4.2          Termination by Executive.  Notwithstanding anything contained elsewhere in this Agreement to the contrary, the Employee may terminate his employment hereunder at any time and for any reason whatsoever or for no reason at all in the Employee’s sole discretion by giving thirty (30) days’ written notice to the Company pursuant to Section 11 (“Voluntary Resignation”).  If the Employee’s employment terminates under this Section 4.2, the Company will have no other liability under this Agreement to the Employee, other than to pay the  Accrued Payments.

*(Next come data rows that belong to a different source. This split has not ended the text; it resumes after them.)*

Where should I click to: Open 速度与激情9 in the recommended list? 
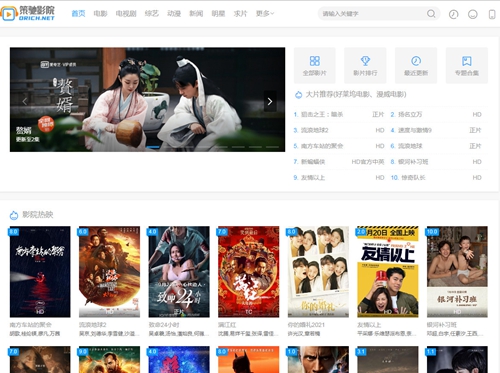[415, 130]
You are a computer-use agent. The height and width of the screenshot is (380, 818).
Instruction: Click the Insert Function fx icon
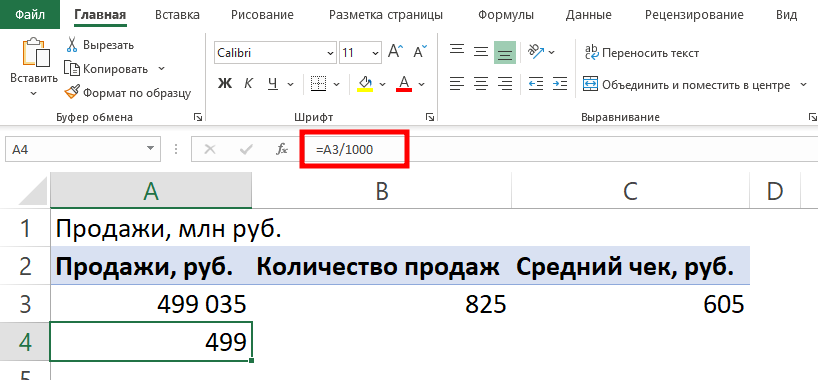[282, 150]
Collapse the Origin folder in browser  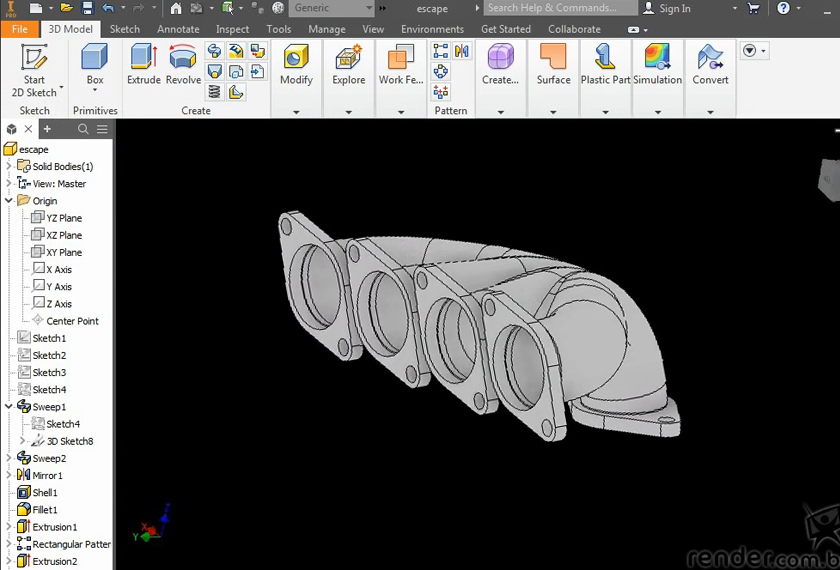(9, 201)

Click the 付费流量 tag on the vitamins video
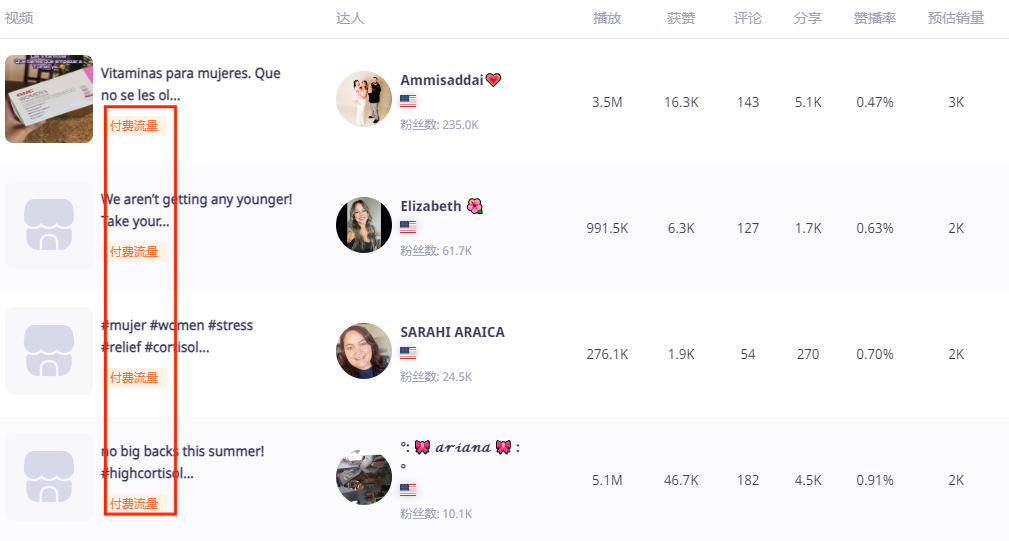tap(134, 126)

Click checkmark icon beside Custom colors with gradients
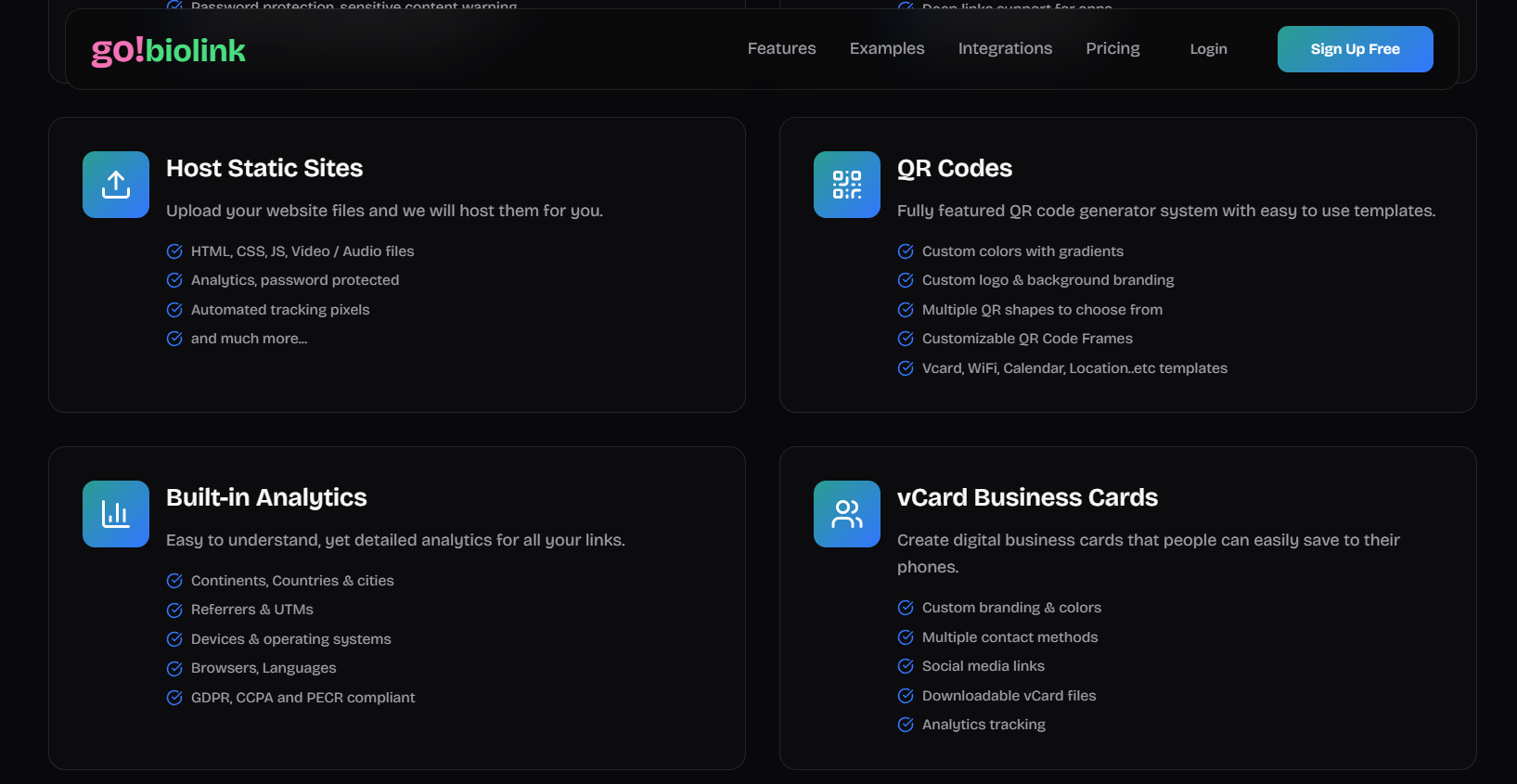click(x=906, y=251)
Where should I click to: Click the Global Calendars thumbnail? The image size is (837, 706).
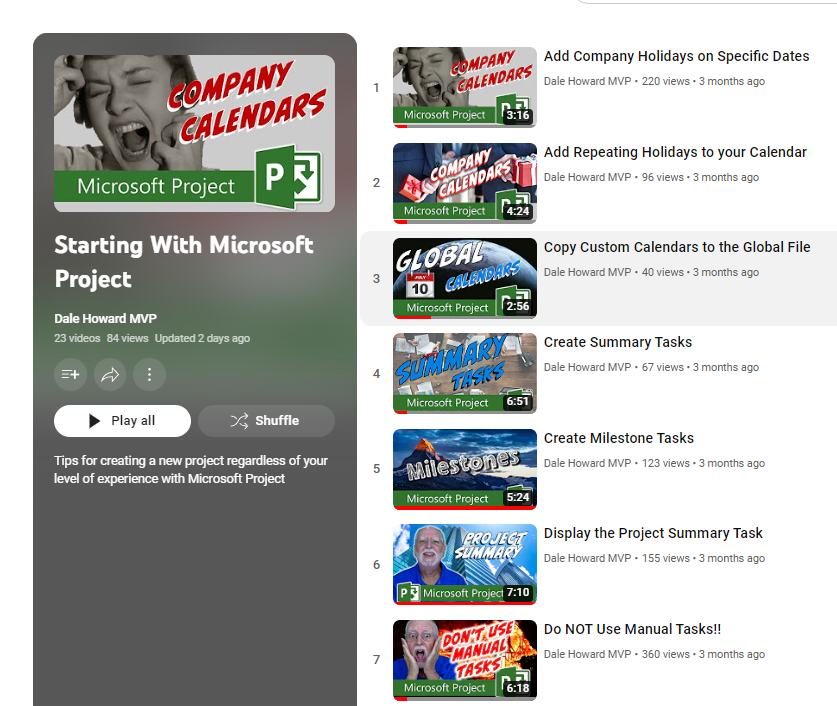464,278
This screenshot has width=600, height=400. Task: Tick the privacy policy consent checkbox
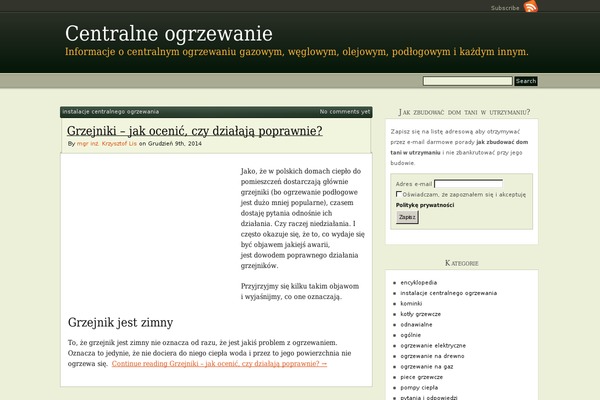[x=398, y=194]
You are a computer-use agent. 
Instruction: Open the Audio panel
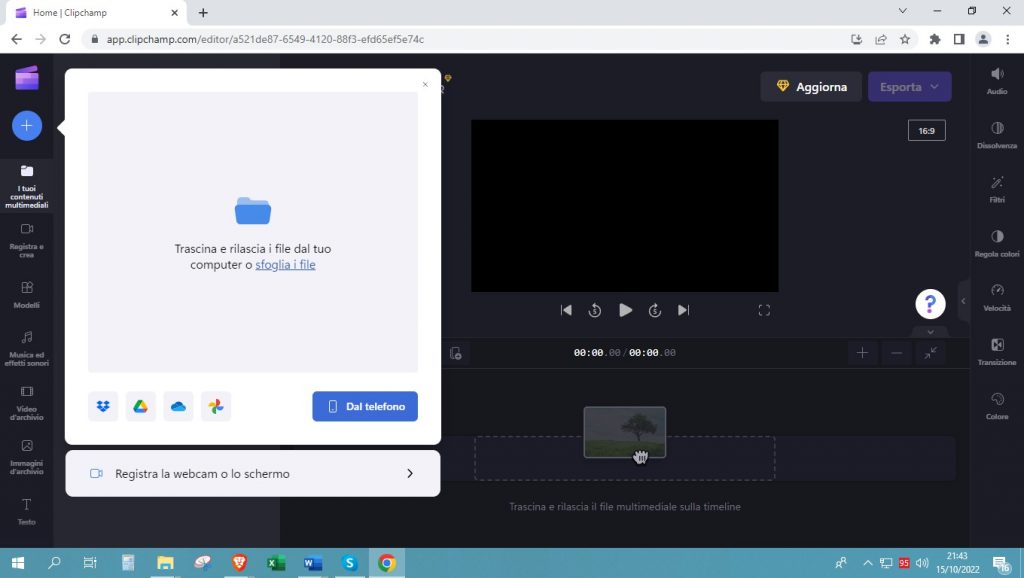[x=996, y=80]
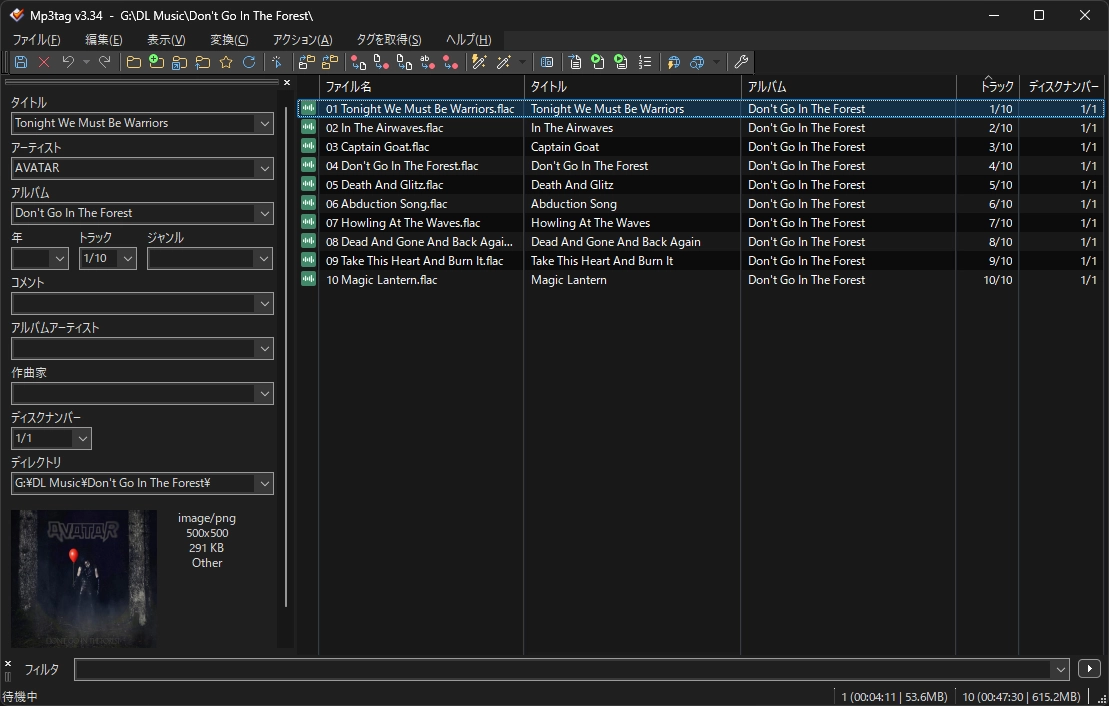This screenshot has width=1109, height=706.
Task: Open the ファイル menu
Action: tap(36, 39)
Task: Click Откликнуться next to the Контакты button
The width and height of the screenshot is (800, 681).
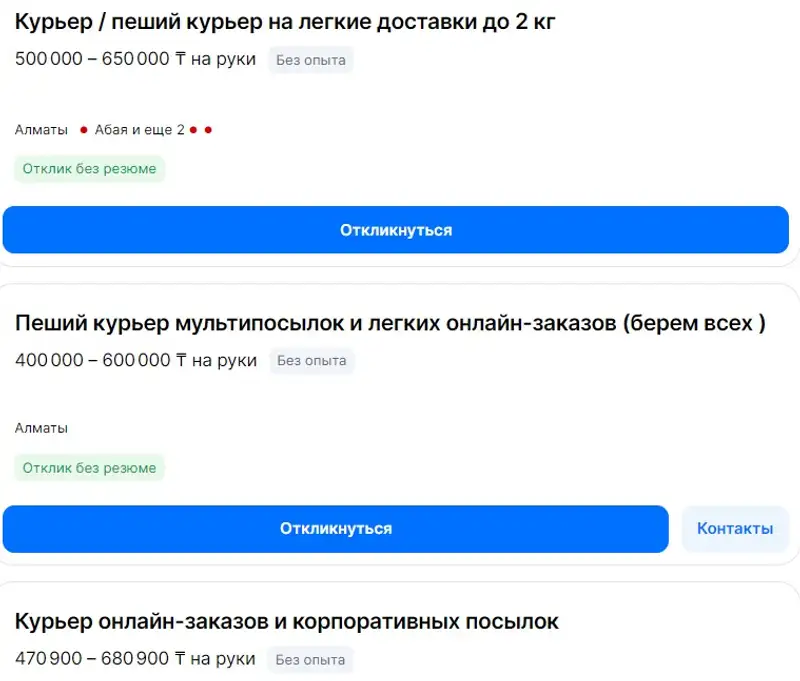Action: point(335,528)
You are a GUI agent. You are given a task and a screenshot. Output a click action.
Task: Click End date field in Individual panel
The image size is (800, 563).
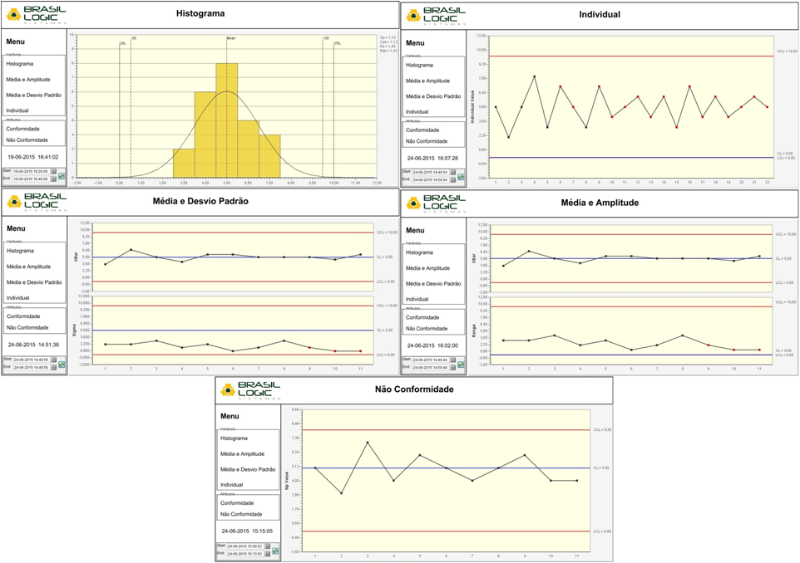pyautogui.click(x=430, y=179)
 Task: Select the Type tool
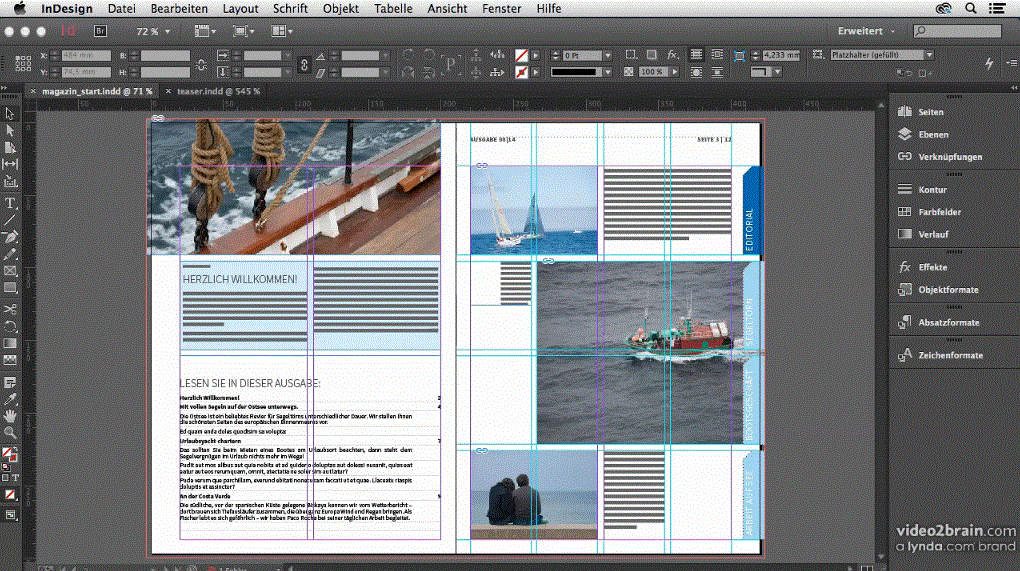[10, 202]
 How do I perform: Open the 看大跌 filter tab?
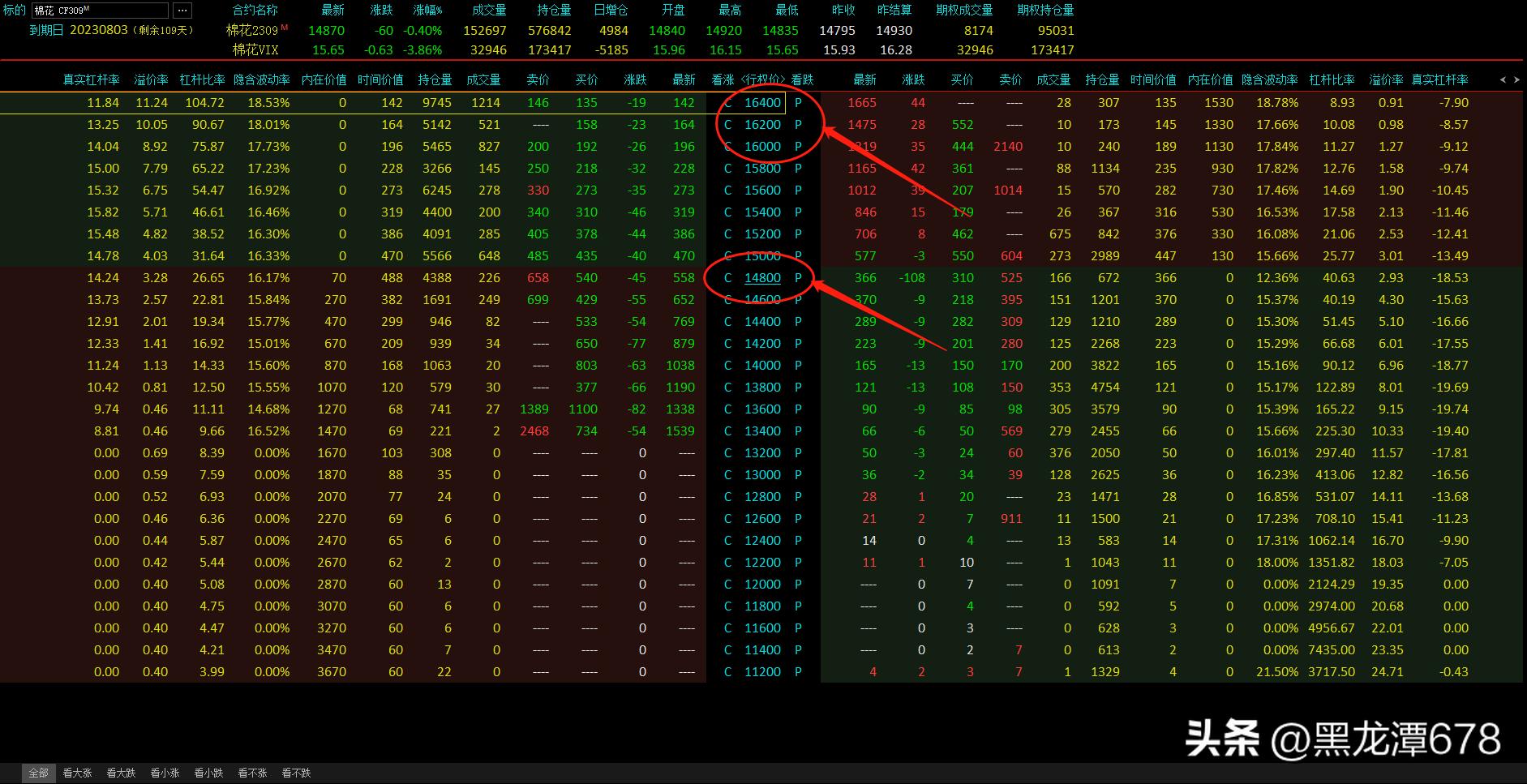121,773
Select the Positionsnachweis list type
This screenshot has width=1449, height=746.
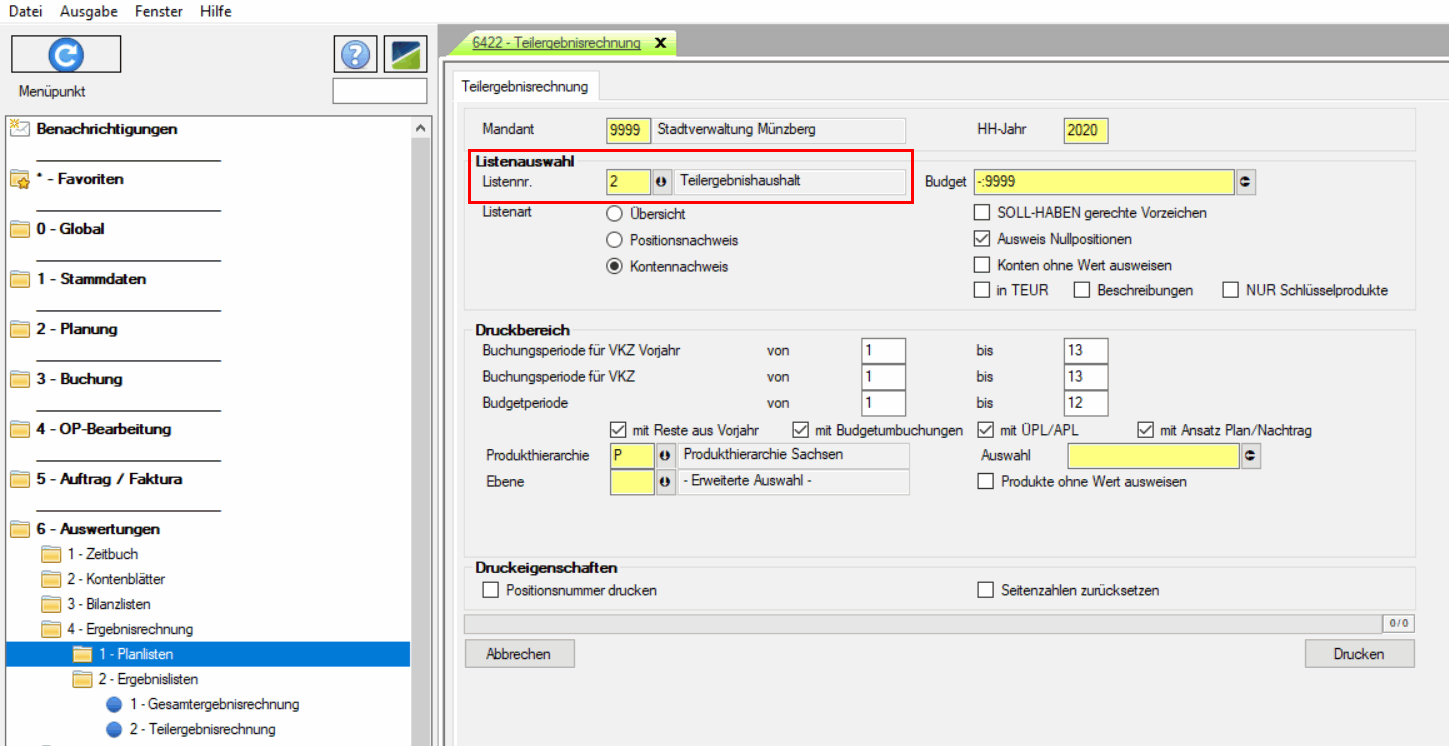[613, 240]
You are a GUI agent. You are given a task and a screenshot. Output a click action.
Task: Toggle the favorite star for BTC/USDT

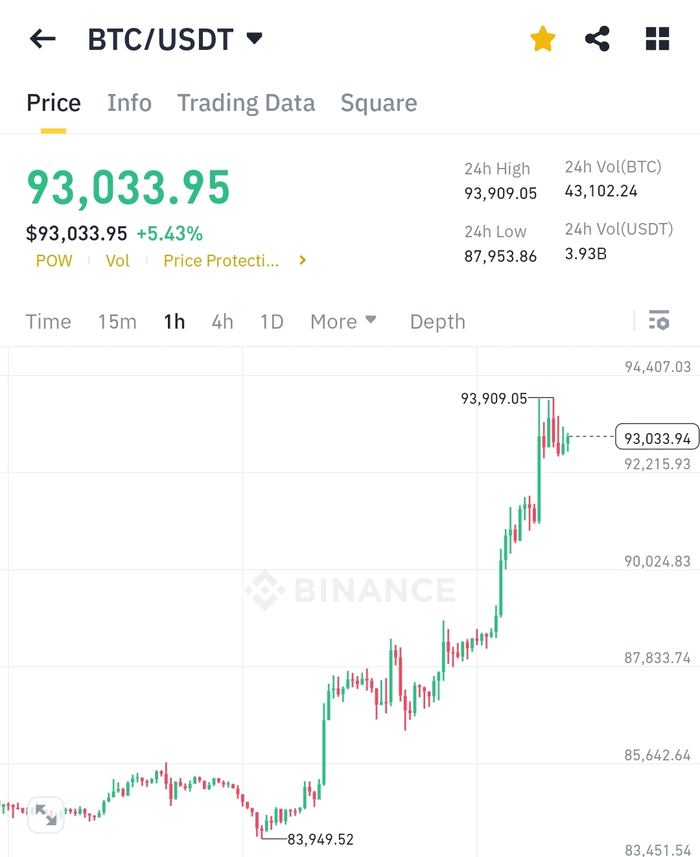pyautogui.click(x=543, y=39)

4.3          Change of Control.  If there is a Change of Control (as defined in the Incentive Plan), and subsequent thereto the Employee’s employment with the Company terminates within two years after a Change of Control pursuant to Section 4.1(b) or 4.2(a), the Employee shall be paid twelve (12) months of Base Salary in a lump sum within sixty (60) days following his termination, subject to the Employee’s execution and delivery of a general release of claims in favor of the Company.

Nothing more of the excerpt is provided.